15 Temmuz’daki darbe girişiminin ardından 2000’e yakın yatırımcı ile görüştüklerini hatırlatan Şimşek, “Bu ayın ikinci yarısında Asya - Pasifik’teki insanlar tatilden dönüyor. Bu ayın 22’si ile başlayan hafta belki oraya giderim sonra da eylülün büyük bir kısmını Batı’da yatırımcılarla, finans çevreleriyle bir araya gelerek Türkiye’ye olan fon akışını, yatırımları sürdürme çabasına gireceğiz” diye konuştu.
Tasarruflar artmalı
CNN Türk televizyonunda gündeme ilişkin değerlendirmelerde bulunan Şimşek, kredi derecelendirme kuruluşlarına Türkiye’nin temellerinin güçlü olduğunu anlattıklarını belirterek, bu süreçte ülkenin kredi notunun düşürülmesini beklemediğini ve bunun büyük bir haksızlık olacağını vurguladı.

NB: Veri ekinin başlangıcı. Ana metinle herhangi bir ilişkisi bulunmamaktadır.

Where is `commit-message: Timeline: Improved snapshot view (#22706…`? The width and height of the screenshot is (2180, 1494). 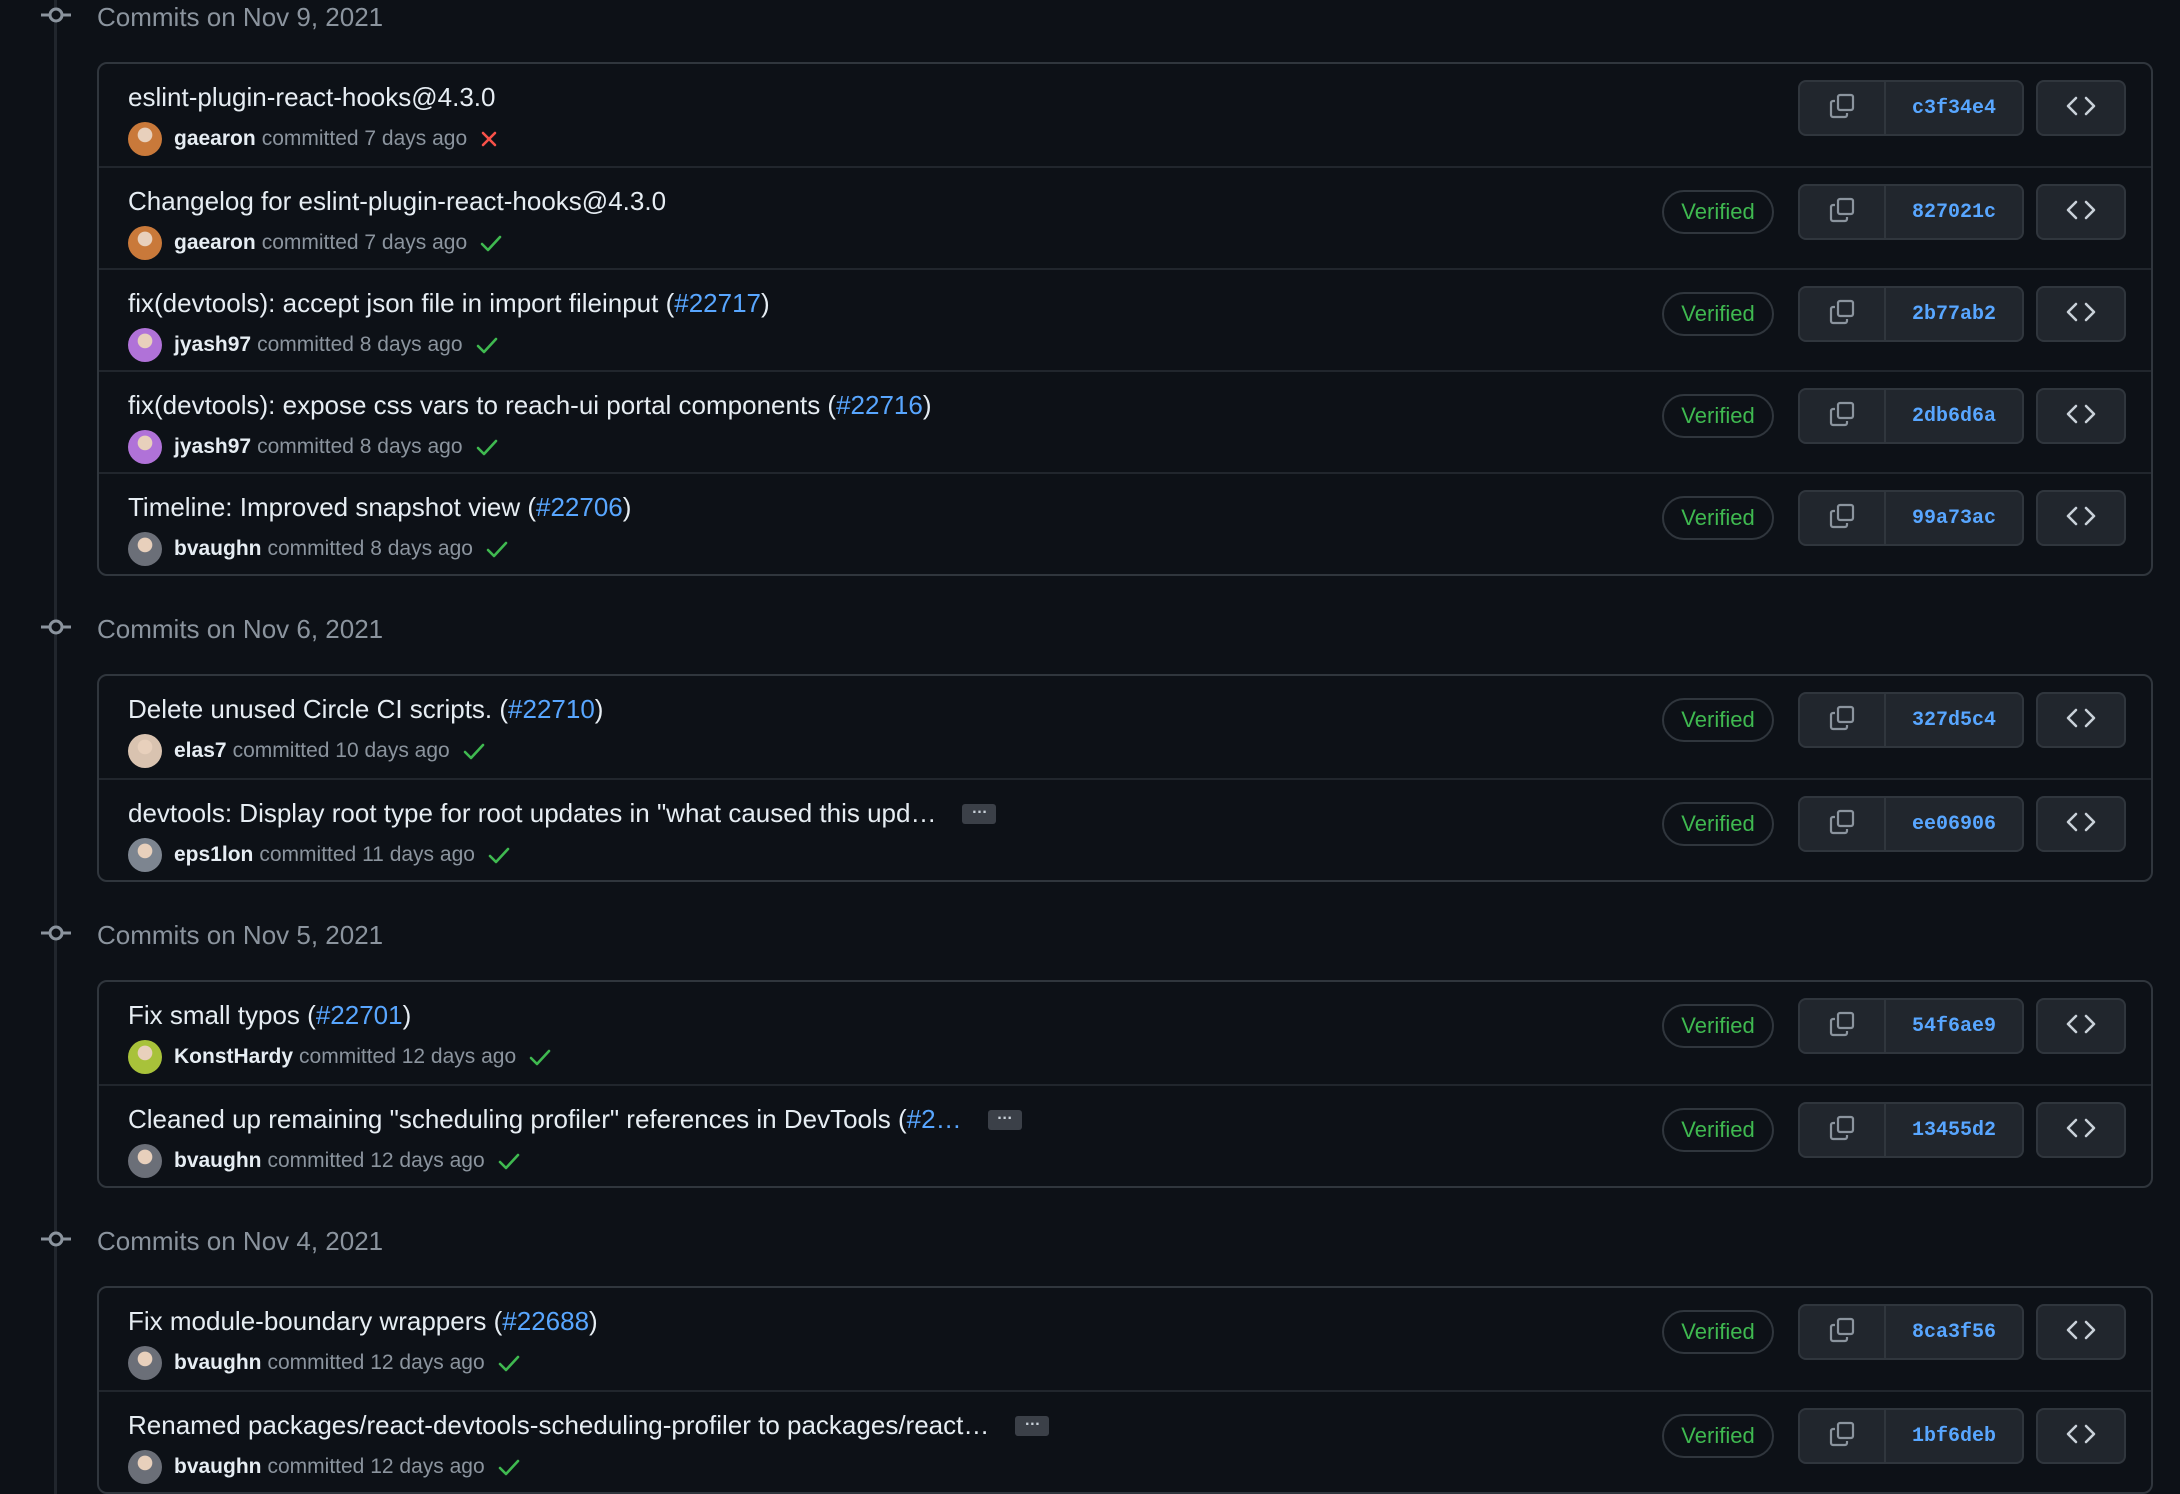 commit-message: Timeline: Improved snapshot view (#22706… is located at coordinates (380, 508).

Şimşek, yüzde 4.5’lik büyüme hedefinin sorulması üzerine büyümede aşağı doğru risklerin arttığına dikkati çekerek, “Biz yüzde 4.5’lik büyümeyi tahmin ederken küresel ve yerel anlamda çok farklı bir ortam vardı” dedi.
Şimşek, Türkiye’de tasarrufların artması gerektiğinin altını çizerek, “Türkiye’nin en temel makro sorunu düşük tasarruf sorunudur. O nedenle iniş çıkışlar yaşanıyor. Tutum ekonomisine geçelim, daha çok tasarruf yapılsın, daha çok yatırım yapılsın ve ülkemiz zenginleşsin. Modelimiz bu” diye konuştu.
Şimşek, bankacılık sektöründe temellerin sağlam olduğunu dile getirerek, tasarruf oranlarının düşük olması ve kaynakta bir miktar dışa bağımlılığın sorun olduğunu kaydetti. Şimşek, Bireysel Emeklilik Sistemi’ne (BES) otomatik katılımdan elde edilecek gelirin bir kısmının mevduat olarak bankalarda tutulabileceğini, bunun da yatırıma gidecek parayı artıracağını ve sistemi biraz rahatlatacağını söyledi.
Şimşek, “Türkiye’nin yüzü yüzyıllardır Batı’ya dönüktür. Vatandaşlarımız en ileri demokratik standartlara layıktır. Bizi yalnızlaştırma, içe döndürme, sadece yakın coğrafyayla sıkıştırma, Batı’dan koparma çabası darbe girişiminin parçasıdır. Türkiye bu tuzağa düşmeyecek” dedi.